Sunday, May 31, 2015

Last Days In Athens

We've been here around 11 days I think, and we've just about seen everything a tourist could see I suppose. Somewhere along about last Thursday we were going through a museum where each room was a microcosm of what had been the focus of entire museums we had seen the previous few days, and I sat down on a bench and decided I had learned enough and seen enough and was ready to take the final exam and go home for the summer. Naturally, we've been to several museums and archaeological sites since then.

To name some of the places we've visited since I wrote last:
  • The Acropolis
  • The Temple of Olympian Zeus
  • The Panathenaic Stadium
  • The Roman Agora
  • The Ancient Agora and museum
  • Hadrian's Library
  • A return visit to the Acropolis Museum
  • The Museum of Traditional Pottery
  • The National Gardens
  • The Benaki Museum
  • The Museum of Cycladic Art
  • The Museum of Byzantine and Christian Art
  • Lykavittos Hill
  • Filopappou Hill
  • Pynx Hill
  • The Heraklaidon Museum
  • Keramikos Cemetery and Museum
We also got a private Sunday tour of an exhibit at the library of the American School of Classical Studies, thanks to a colleague of Ilene's who is a native and happens to be here now, along with some other inside dope, and today we took the long tram ride out to Glyfada Beach to try out the Aegean. Tomorrow we're making a quick side trip to Delphi, and on Tuesday we're knocking off a measly two wings of the National Archaeological Museum that we didn't get to on the first visit, and then we're done.

It has been a somewhat bittersweet trip.  It's been hard to enjoy while we see so much suffering around us. As you probably know, the Greek economy has been doing very poorly for several years and things are coming to a head this weekend. The employment rate has been stuck at 25% for years, with youth unemployment at 50%, and public sector workers who do have jobs have had significant pay cuts.
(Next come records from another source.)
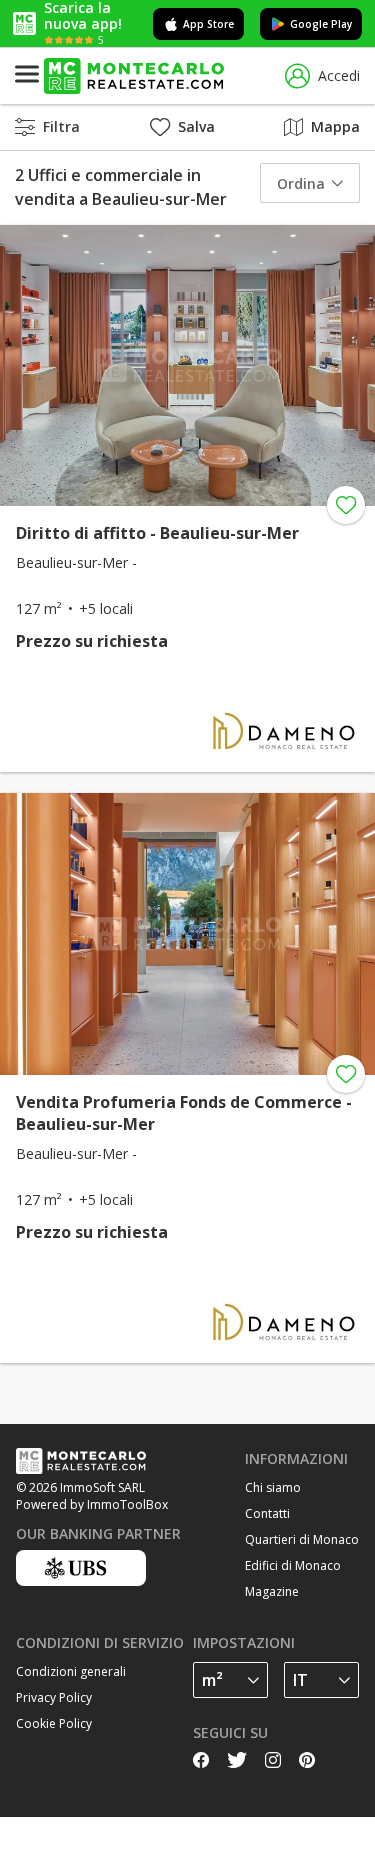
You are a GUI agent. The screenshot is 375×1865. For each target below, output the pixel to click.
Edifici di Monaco (293, 1565)
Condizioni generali (71, 1671)
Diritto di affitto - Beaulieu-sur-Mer (157, 533)
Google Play (321, 24)
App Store (208, 24)
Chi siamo (273, 1487)
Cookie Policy (54, 1723)
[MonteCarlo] (134, 76)
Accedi (339, 75)
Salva (196, 126)
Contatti (267, 1513)
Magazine (272, 1591)
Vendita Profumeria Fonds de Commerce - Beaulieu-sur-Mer (184, 1113)
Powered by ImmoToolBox (92, 1504)
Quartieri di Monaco (302, 1539)
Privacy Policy (54, 1697)
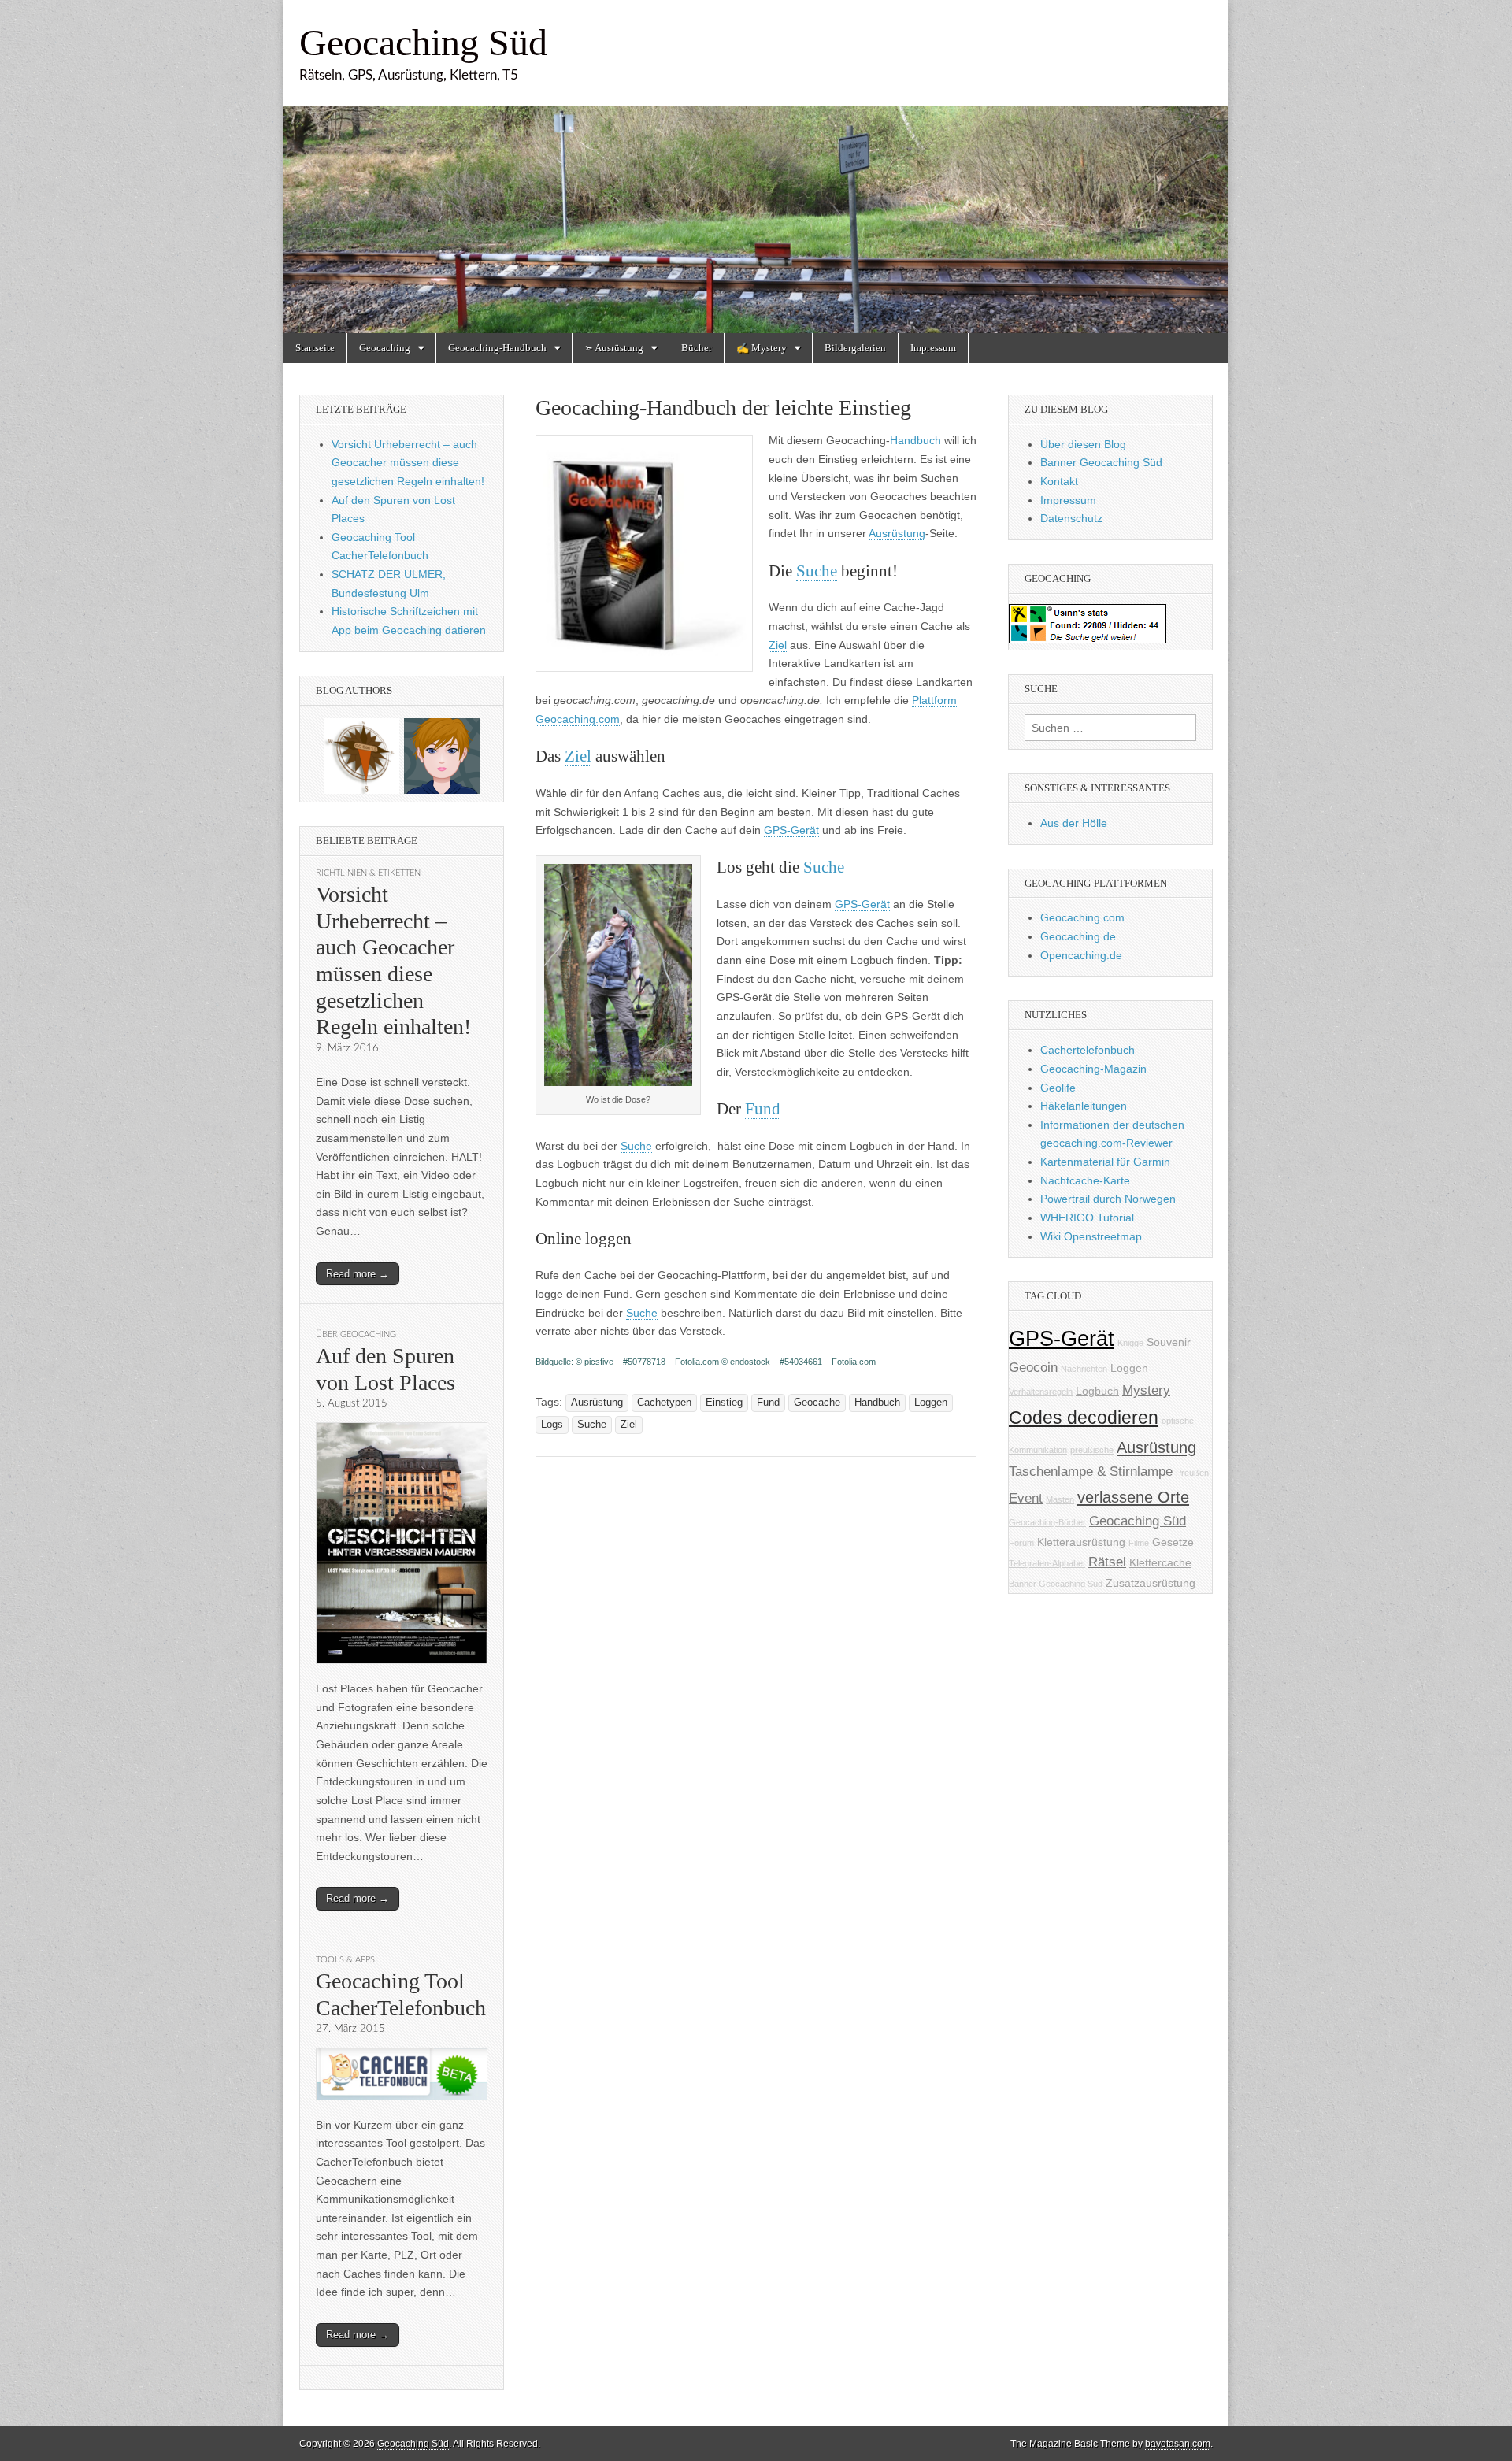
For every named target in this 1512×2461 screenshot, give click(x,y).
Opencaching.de (1081, 955)
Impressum (933, 348)
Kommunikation (1038, 1450)
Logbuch (1097, 1390)
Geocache (817, 1402)
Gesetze (1173, 1542)
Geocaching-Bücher (1047, 1522)
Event (1026, 1498)
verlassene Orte (1133, 1497)
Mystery (1146, 1390)
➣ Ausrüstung (613, 348)
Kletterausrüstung (1081, 1542)
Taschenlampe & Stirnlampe (1091, 1471)
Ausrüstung (897, 533)
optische (1178, 1420)
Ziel (778, 645)
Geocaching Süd (423, 42)
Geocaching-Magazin (1093, 1068)
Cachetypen (664, 1402)
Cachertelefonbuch (1087, 1049)
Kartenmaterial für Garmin (1105, 1161)
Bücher (696, 348)
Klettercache (1160, 1562)
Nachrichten (1084, 1368)
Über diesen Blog (1083, 444)
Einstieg (724, 1402)
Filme (1138, 1542)
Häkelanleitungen (1083, 1105)
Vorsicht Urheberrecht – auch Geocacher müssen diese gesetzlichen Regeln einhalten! (408, 462)
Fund (762, 1108)
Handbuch (915, 440)
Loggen (930, 1402)
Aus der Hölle (1073, 823)
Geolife (1058, 1087)
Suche (816, 571)
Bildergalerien (855, 348)
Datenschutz (1071, 518)
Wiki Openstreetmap (1091, 1236)
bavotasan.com (1177, 2443)
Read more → (357, 1274)
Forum (1021, 1542)
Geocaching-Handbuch (497, 348)
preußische (1092, 1450)
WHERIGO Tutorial (1087, 1217)
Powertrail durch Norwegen (1108, 1198)
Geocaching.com (1082, 917)
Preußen (1192, 1472)
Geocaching (384, 348)
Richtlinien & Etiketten (368, 873)
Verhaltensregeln (1041, 1391)
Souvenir (1169, 1342)
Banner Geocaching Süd (1101, 462)
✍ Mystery (761, 348)
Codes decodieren (1083, 1417)
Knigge (1130, 1342)
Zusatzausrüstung (1150, 1583)
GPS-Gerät (791, 830)
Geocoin (1033, 1367)
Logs (552, 1424)
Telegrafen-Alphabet (1047, 1563)
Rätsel (1107, 1562)
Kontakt (1059, 481)
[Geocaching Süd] (756, 166)
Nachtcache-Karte (1085, 1180)
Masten (1060, 1499)
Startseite (315, 348)
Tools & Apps (345, 1959)
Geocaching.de (1078, 936)
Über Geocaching (356, 1334)
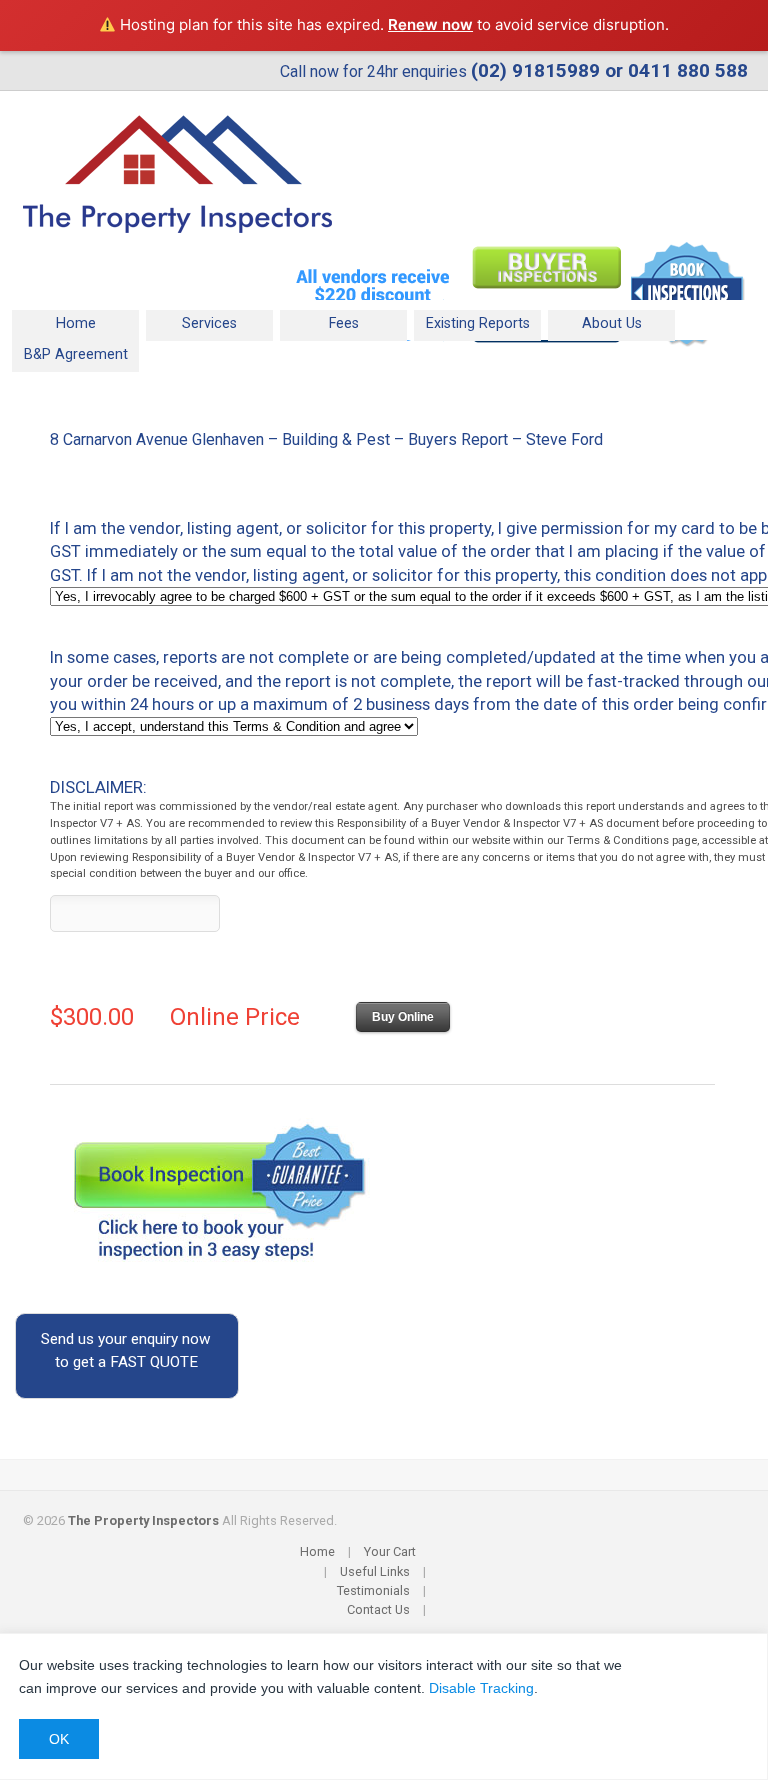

I know that I underestimated before what 25% unemployment really means. It's like the first year of the Great Depression, except in this case it's seven years on now, the recovery hasn't started yet, and there aren't New Deal programs to get people working.

I'm no expert in this stuff, but it's plain to us walking around that this is a pretty desperate situation for local residents. Store fronts are empty everywhere you look, graffiti covers everything, there are empty buildings and empty lots everywhere, usually with people living in them, and the city literally smells like shit. In shops and cafes, everyone is courteous, but on the street and subways, everyone looks angry all the time. People are begging on every subway car and at every subway entrance. There are tons of stray dogs, bu the funny thing is none of them are mutts. They are all either thoroughbreds or just a generation removed from the breeders. Except for being dirty and being unaccompanied, they look like they ought to be somebody's pet.

In other ways, we can see that the city is holding it together. The subways run on time and are clean. The parks are clean. The museums look great. We can hear the trash trucks collecting from he bins on our street every night. The tram out to the beaches was packed today.